1 Introduction

In this analysis, I implement a Global Baseline Estimate (GBE) recommender system using movie ratings I previously collected from friends and family. Each participant rated several films and indicated their favorite genres, giving me the opportunity to explore both preferences and trends in movie evaluation.

The Global Baseline Estimate is a non-personalized algorithm that predicts how a user might rate a movie based on three components:

The overall average rating across the dataset
The user bias, which captures how generously or critically a user rates movies
The movie bias, which reflects how favorably or unfavorably a movie tends to be rated across users

This approach is often used as a starting point in building more complex recommendation engines. It’s simple to implement, yet effective in revealing general rating patterns. Throughout this R Markdown, I walk through each step of the GBE process—from loading and preparing the data to computing predictions and evaluating model performance with visualizations.

2 Load Data

To begin, I connected to my local MySQL database where the ratings data is stored. I used the DBI and RMySQL packages to establish a secure connection and retrieve the ratings table. This dataset includes each user’s name, preferred genre, the movie title, and their rating.

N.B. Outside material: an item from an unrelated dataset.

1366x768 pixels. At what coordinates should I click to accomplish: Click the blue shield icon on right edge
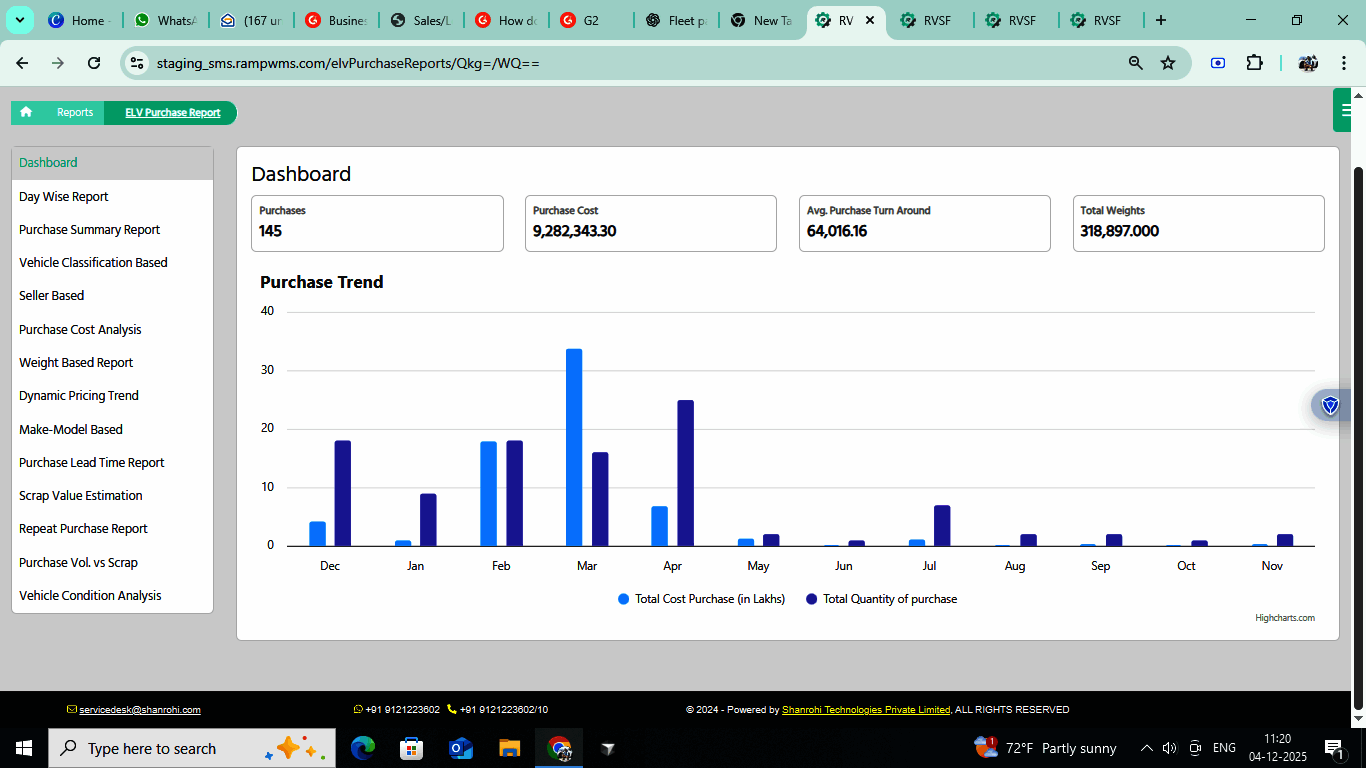click(1330, 405)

# Secure connection to MySQL database
password <- Sys.getenv("MYSQL_PWD")

conn <- tryCatch(
  dbConnect(MySQL(), 
            user = "root", 
            password = password, 
            host = "127.0.0.1", 
            dbname = "movies"),
  error = function(e) {
    message("Error: ", e$message)
    return(NULL)
  }
)

if (!is.null(conn)) {
  print("Database connection successful.")
  ratings_df <- dbGetQuery(conn, "SELECT * FROM ratings;")
} else {
  stop("Database connection failed. Check credentials and try again.")
}

## [1] "Database connection successful."

After successfully loading the data, the next step was to clean it and ensure there were no missing values in the rating column.

3 Clean the Data

Because not every user rated every movie, the dataset included missing values in the rating column. To address this, I used an imputation strategy that filled in missing values based on each user’s average rating for their preferred genre. This method respects user preferences while avoiding the loss of valuable records.

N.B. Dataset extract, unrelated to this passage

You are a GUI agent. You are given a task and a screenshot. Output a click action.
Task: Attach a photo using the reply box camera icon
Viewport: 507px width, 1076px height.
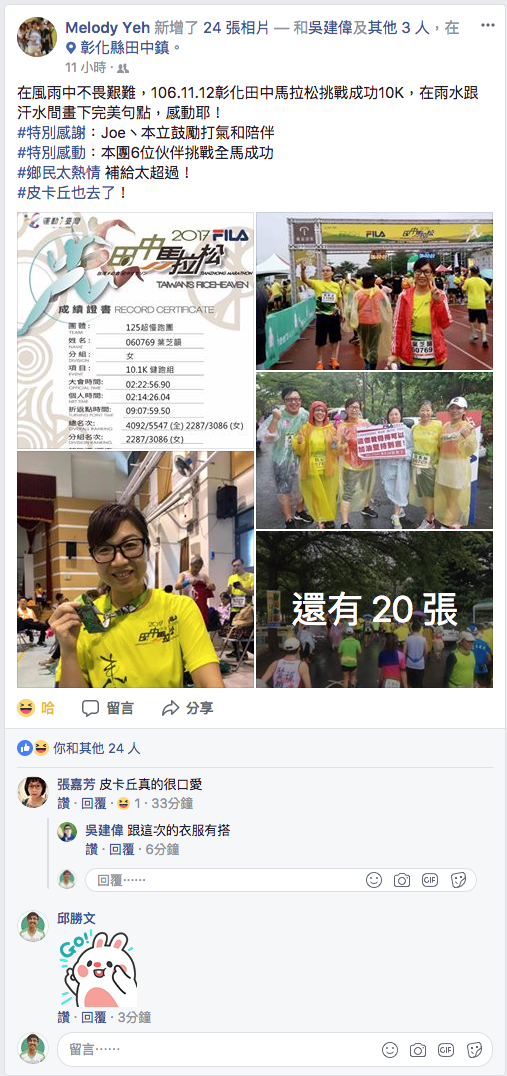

# Step 1b: Impute missing ratings using user's preferred genre average

# Check which columns exist
names(ratings_df)

## [1] "id"              "user_name"       "user_preference" "movie_title"    
## [5] "release_year"    "movie_genre"     "rating"

# Step 1: Calculate average rating per user-preference combo
avg_ratings <- ratings_df %>%
  group_by(user_name, user_preference) %>%
  summarise(avg_user_rating = mean(rating, na.rm = TRUE), .groups = "drop")

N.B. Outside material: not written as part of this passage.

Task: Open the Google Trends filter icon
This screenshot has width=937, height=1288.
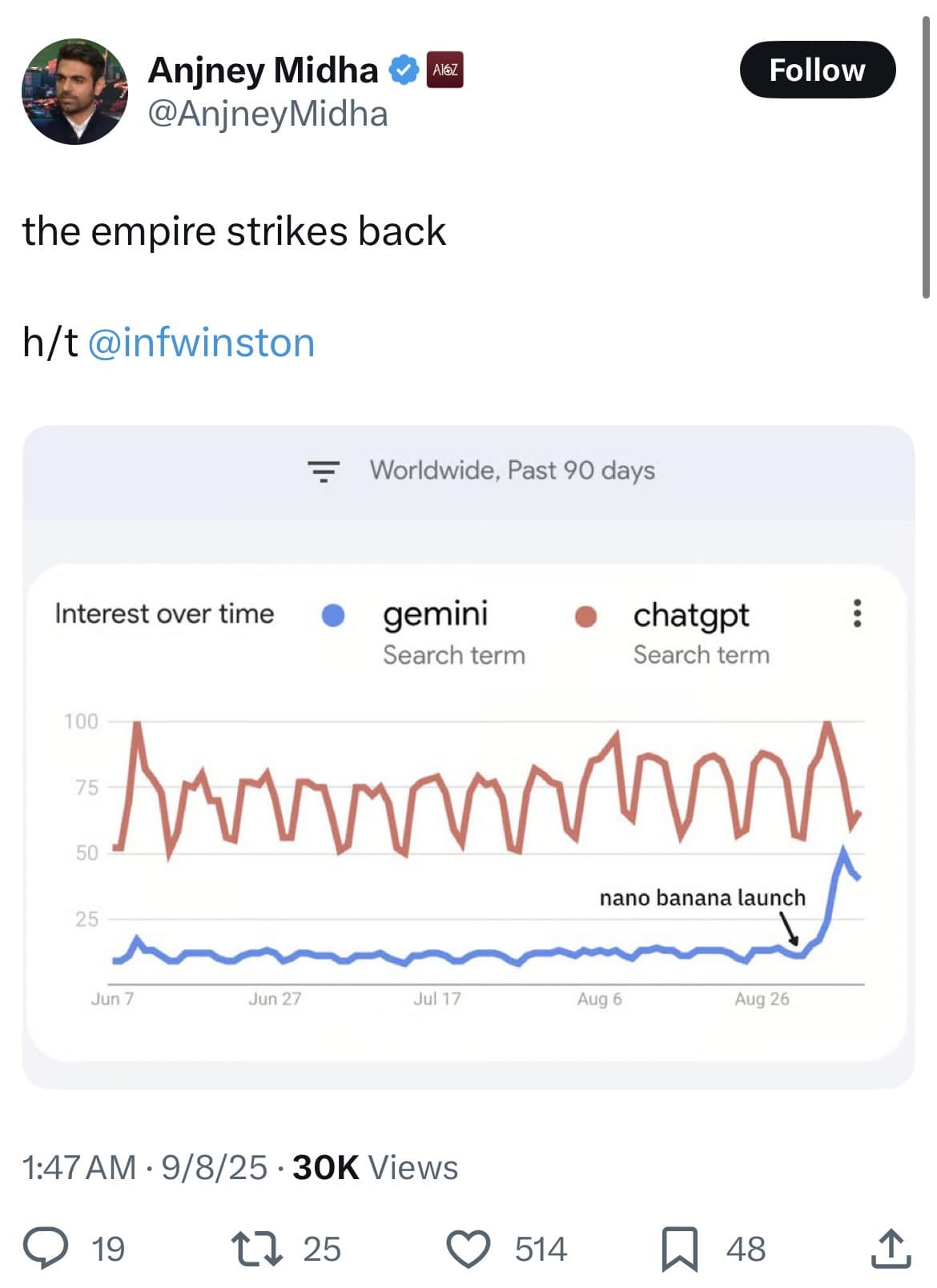Action: click(323, 471)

# Step 2: Merge user averages back
ratings_df <- ratings_df %>%
  left_join(avg_ratings, by = c("user_name", "user_preference"))

# Step 3: Replace NA ratings
ratings_df <- ratings_df %>%
  mutate(rating = ifelse(is.na(rating), avg_user_rating, rating))

# Step 4: Drop helper column
ratings_df <- ratings_df %>% select(-avg_user_rating)

# Step 5: Check for remaining NAs
sum(is.na(ratings_df$rating))  # should be 0

## [1] 0

4 Analysis:

4.0.1 Modeling User and Movie Biases

In this step, I build the full Global Baseline Estimate model. Starting with the overall average rating, I adjust for individual user behavior and movie trends to generate predicted ratings for each user/movie pair.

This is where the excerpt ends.